Norconex Importer is a Java library and command-line application meant to "parse" and "extract" content out of a file as plain text, whatever its format (HTML, PDF, Word, etc). In addition, it allows you to perform any manipulation on the extracted text before using it in your own service or application.
http://www.norconex.com/collectors/importer/
Apache License 2.0
33 stars 23 forks source link

Can't get DebugTagger to produce any output #30

Closed pcolmer closed 8 years ago

pcolmer commented 8 years ago

I've got the following as my crawler configuration:

<crawlers>
  <crawler id="Wiki Crawler">
    <startURLs stayOnDomain="true">
      <url>http://wiki.linaro.org/</url>
    </startURLs>
    #parse("shared/importer-config.xml")

    <importer>
      <postParseHandlers>
        <tagger class="com.norconex.importer.handler.tagger.impl.RenameTagger">
          <rename fromField="document.contentEncoding" toField="content_encoding" overwrite="true" />
          <rename fromField="document.contentType" toField="content_type" overwrite="true" />
        </tagger>
        <tagger class="com.norconex.importer.handler.tagger.impl.DebugTagger"
            logContent="true" >
        </tagger>
      </postParseHandlers>
    </importer>
  </crawler>
</crawlers>

When I run the code, though, nothing appears in the output from the DebugTagger.

log4j is set to have the main output on DEBUG:

log4j.logger.com.norconex.collector.http=DEBUG
log4j.logger.com.norconex.collector.core=DEBUG
log4j.logger.com.norconex.importer=DEBUG
log4j.logger.com.norconex.committer=DEBUG

The documentation for DebugTagger says the list of fields is optional, so I'm expecting everything to get dumped in the output/log, but I'm not seeing anything.

essiembre commented 8 years ago

What is the content of "shared/importer-config.xml"? The file name suggests an <importer> section. If so, that means you probably have 2 <importer> section so the second one is ignored (the one with DebugTagger in it). Please confirm.

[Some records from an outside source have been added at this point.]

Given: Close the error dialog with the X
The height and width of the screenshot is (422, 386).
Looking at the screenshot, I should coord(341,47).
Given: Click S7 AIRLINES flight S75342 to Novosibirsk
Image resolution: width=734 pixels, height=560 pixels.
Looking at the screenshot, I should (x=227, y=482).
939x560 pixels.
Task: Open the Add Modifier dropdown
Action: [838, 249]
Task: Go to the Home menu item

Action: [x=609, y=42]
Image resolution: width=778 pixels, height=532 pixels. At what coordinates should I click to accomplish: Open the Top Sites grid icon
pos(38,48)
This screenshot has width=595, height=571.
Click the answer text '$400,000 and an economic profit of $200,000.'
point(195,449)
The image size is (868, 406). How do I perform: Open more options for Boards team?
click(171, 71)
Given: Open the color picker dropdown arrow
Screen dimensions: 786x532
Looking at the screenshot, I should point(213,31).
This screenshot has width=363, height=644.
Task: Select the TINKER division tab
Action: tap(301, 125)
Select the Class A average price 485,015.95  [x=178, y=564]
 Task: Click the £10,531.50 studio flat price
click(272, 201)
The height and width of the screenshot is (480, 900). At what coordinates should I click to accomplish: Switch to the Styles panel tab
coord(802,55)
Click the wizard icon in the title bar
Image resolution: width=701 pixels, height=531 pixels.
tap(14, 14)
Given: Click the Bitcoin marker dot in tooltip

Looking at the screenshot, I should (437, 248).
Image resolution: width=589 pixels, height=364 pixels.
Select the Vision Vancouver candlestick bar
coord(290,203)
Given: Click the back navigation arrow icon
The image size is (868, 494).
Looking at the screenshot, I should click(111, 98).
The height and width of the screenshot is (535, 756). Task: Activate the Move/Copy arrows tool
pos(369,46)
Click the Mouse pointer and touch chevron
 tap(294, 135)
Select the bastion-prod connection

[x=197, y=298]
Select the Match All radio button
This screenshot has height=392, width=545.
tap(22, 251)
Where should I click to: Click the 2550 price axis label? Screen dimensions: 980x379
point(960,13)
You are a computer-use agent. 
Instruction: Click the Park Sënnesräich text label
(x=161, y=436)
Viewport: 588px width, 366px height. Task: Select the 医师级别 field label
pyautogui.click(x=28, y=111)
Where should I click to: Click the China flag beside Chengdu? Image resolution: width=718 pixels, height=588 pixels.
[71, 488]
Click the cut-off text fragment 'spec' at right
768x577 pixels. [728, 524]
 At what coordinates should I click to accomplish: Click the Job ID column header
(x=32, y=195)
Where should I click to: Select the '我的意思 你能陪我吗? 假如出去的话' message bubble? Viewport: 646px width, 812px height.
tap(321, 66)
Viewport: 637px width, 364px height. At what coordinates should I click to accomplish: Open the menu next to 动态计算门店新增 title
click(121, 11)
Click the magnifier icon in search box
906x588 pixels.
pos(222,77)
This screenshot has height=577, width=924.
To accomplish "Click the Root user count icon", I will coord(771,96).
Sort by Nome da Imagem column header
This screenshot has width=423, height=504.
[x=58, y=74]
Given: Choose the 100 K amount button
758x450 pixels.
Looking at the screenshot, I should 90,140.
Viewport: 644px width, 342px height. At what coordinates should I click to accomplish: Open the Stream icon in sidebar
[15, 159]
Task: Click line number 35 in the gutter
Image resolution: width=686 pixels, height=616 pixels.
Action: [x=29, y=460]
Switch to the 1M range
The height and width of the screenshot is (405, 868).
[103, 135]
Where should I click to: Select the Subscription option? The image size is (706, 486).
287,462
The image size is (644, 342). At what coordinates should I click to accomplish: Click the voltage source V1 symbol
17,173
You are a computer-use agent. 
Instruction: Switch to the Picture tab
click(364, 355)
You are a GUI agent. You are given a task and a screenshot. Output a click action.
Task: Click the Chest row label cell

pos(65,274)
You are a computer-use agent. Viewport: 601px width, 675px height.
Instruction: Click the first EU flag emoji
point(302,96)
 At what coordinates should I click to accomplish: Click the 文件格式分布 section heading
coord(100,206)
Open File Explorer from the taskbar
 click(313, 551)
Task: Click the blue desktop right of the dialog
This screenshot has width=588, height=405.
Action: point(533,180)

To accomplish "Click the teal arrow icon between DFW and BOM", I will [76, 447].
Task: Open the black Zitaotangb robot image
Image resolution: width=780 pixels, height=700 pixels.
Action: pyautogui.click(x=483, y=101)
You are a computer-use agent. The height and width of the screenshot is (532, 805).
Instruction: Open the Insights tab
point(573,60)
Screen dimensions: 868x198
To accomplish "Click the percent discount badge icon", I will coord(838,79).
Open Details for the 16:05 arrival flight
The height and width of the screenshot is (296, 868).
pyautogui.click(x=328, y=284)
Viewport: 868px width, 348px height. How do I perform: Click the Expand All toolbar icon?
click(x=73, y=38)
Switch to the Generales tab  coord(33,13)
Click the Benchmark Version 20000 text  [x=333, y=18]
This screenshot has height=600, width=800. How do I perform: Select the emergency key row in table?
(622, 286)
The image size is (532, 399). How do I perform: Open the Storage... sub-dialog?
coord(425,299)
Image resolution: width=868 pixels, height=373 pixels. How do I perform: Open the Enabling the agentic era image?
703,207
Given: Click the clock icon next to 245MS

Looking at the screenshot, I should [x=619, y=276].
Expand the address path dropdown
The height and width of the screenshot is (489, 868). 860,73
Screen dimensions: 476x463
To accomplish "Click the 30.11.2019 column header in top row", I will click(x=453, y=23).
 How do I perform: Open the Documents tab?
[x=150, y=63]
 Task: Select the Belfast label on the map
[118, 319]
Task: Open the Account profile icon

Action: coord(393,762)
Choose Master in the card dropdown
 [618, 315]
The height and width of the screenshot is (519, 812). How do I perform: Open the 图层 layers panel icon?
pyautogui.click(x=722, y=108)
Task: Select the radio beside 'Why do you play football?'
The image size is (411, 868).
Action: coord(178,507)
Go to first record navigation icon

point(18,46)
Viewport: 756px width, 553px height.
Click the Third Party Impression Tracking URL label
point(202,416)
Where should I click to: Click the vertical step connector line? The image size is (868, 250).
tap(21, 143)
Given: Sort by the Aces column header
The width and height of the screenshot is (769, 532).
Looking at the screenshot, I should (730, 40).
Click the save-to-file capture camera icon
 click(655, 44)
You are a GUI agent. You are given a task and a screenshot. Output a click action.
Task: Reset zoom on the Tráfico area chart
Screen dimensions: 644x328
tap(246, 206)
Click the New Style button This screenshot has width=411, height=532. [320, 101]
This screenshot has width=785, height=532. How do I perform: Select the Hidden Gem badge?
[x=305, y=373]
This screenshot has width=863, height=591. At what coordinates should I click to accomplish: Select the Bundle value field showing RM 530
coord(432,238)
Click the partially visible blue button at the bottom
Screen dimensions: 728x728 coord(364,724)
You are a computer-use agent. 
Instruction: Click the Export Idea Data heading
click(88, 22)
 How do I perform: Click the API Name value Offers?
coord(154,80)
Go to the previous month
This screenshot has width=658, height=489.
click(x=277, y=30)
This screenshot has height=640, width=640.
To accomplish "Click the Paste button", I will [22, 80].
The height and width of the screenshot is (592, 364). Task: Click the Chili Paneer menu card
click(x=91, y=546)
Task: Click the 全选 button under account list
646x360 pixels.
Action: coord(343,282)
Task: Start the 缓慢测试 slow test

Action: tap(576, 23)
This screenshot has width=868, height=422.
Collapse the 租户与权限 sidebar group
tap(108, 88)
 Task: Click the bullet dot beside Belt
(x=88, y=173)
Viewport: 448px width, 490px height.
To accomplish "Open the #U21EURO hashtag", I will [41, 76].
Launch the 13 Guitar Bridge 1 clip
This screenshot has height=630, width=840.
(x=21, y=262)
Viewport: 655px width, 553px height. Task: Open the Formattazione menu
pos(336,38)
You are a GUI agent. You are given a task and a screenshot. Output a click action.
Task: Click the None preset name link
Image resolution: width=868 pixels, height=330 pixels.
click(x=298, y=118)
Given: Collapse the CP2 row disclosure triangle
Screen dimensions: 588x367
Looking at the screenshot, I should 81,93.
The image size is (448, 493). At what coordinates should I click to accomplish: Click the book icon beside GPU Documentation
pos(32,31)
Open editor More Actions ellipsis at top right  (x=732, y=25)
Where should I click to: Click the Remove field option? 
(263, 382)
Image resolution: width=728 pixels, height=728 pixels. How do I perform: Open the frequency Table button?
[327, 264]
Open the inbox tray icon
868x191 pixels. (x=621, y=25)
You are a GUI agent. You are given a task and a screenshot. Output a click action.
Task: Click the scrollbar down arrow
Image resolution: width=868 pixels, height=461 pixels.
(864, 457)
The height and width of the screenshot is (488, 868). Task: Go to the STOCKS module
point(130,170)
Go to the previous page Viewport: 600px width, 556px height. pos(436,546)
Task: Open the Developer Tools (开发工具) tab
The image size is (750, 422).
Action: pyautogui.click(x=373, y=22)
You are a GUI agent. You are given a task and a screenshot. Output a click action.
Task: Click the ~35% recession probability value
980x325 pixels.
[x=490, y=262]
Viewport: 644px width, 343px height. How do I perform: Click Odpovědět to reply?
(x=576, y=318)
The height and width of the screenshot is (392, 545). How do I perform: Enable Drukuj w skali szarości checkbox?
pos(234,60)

pcolmer commented 8 years ago

Thanks for spotting that! That will teach me to re-use one of the examples without fully understanding it :)

Just a suggestion: perhaps the code could emit a warning if there are multiple sections encountered and only one is supported?

Removing the included content does indeed get my bits working.

essiembre commented 8 years ago

Glad it is working now. As for being notified when the config is invalid, there is currently a feature request for this, which you can track here: #27.